→ RECORDS SHOWN
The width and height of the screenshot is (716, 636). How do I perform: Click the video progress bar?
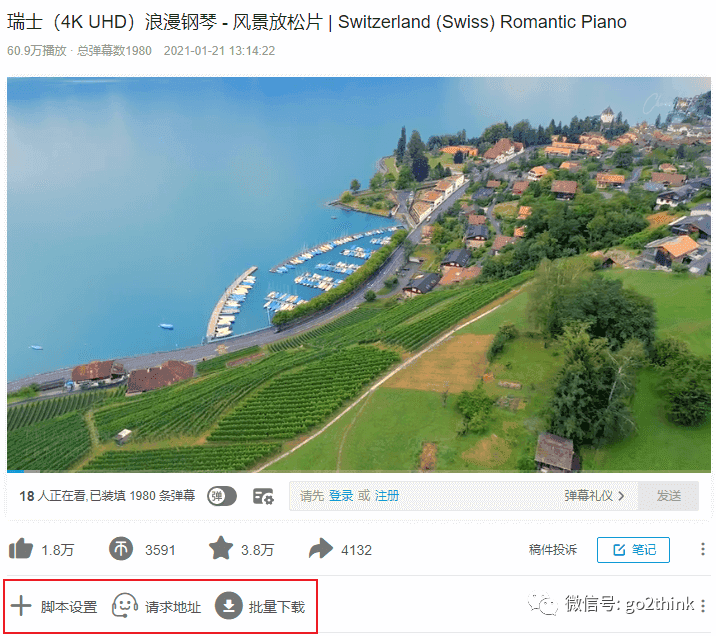[358, 471]
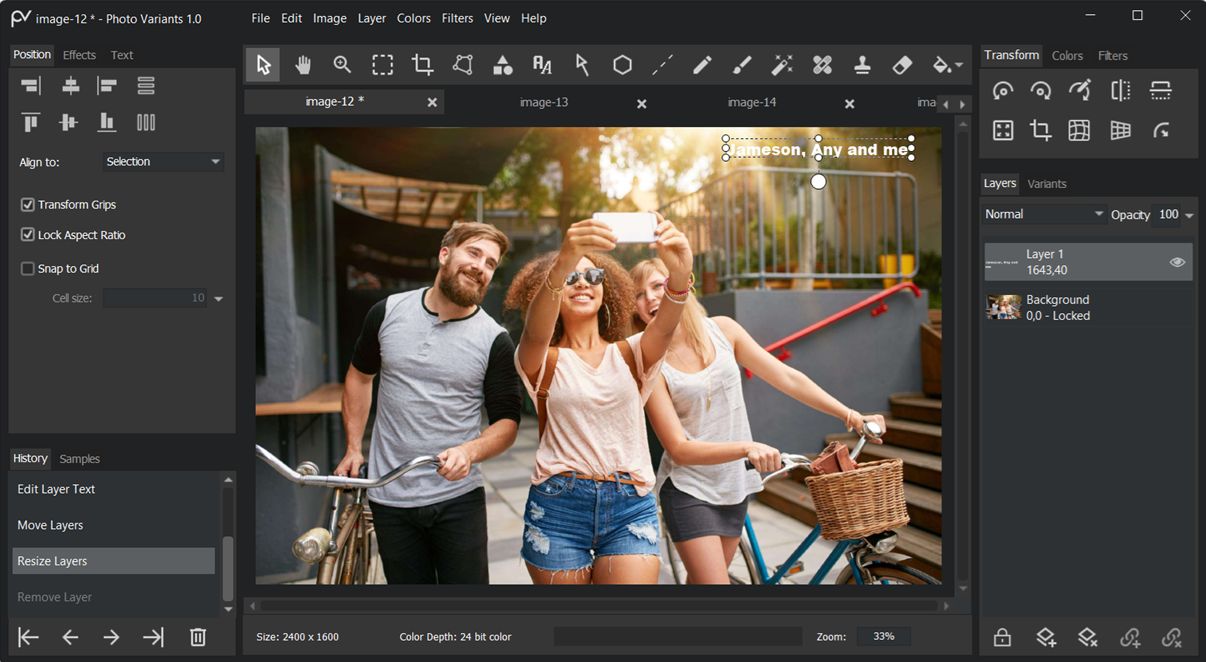Screen dimensions: 1206x662
Task: Expand the Normal blend mode dropdown
Action: 1043,214
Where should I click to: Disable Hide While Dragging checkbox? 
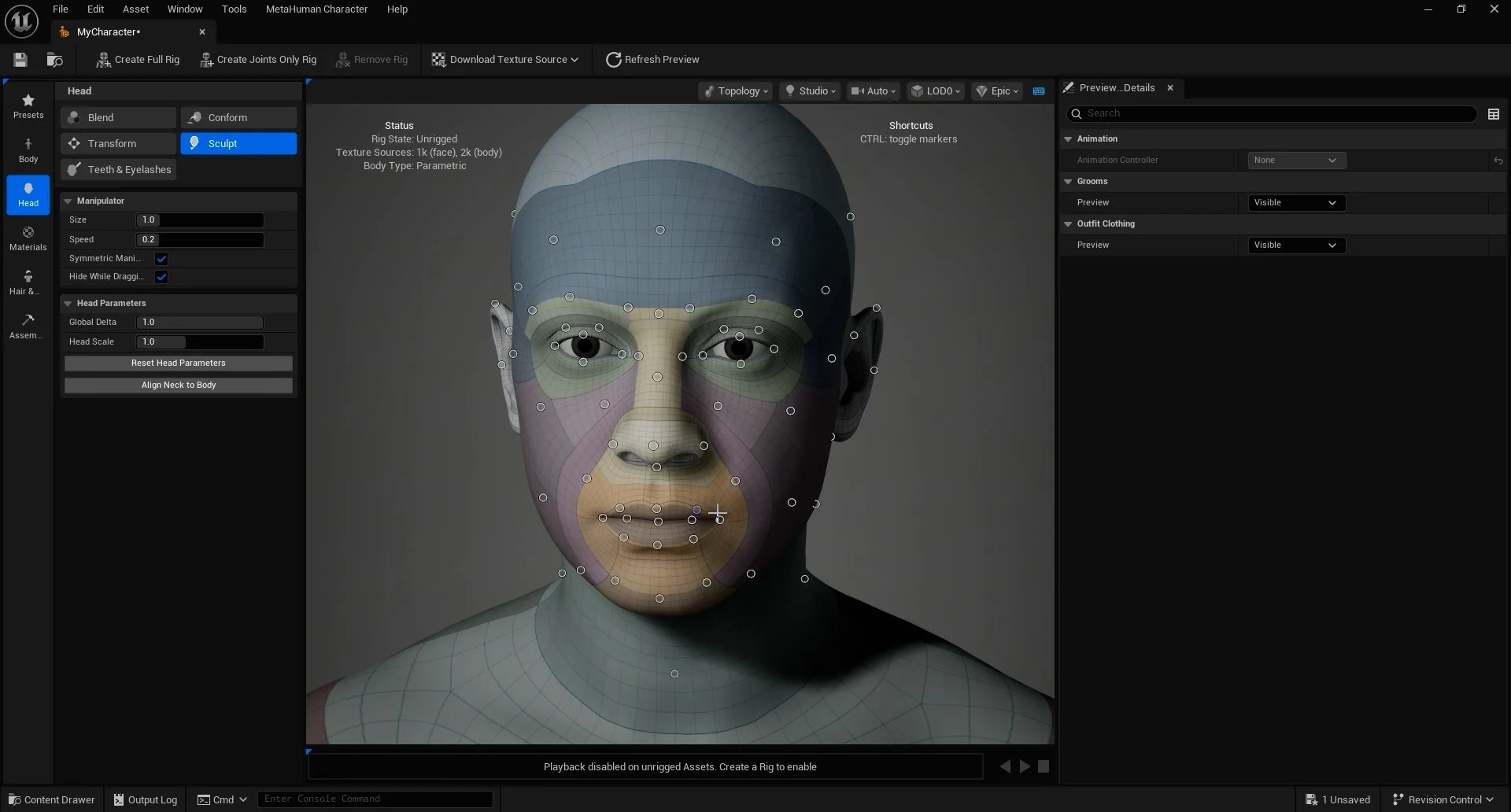161,277
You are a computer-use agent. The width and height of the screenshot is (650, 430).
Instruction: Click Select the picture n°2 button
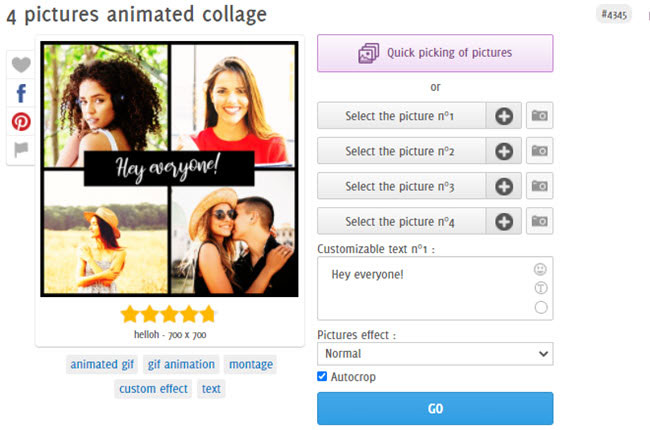coord(400,151)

→ ASSIGNMENT
Only the lines from the one containing "Instruction: Click Select" through the end of the listing should be output, word for word and inclusive; keep pictures out.

→ ANSWER TO THE EXERCISE
Instruction: Click Select the picture n°2 button
coord(400,151)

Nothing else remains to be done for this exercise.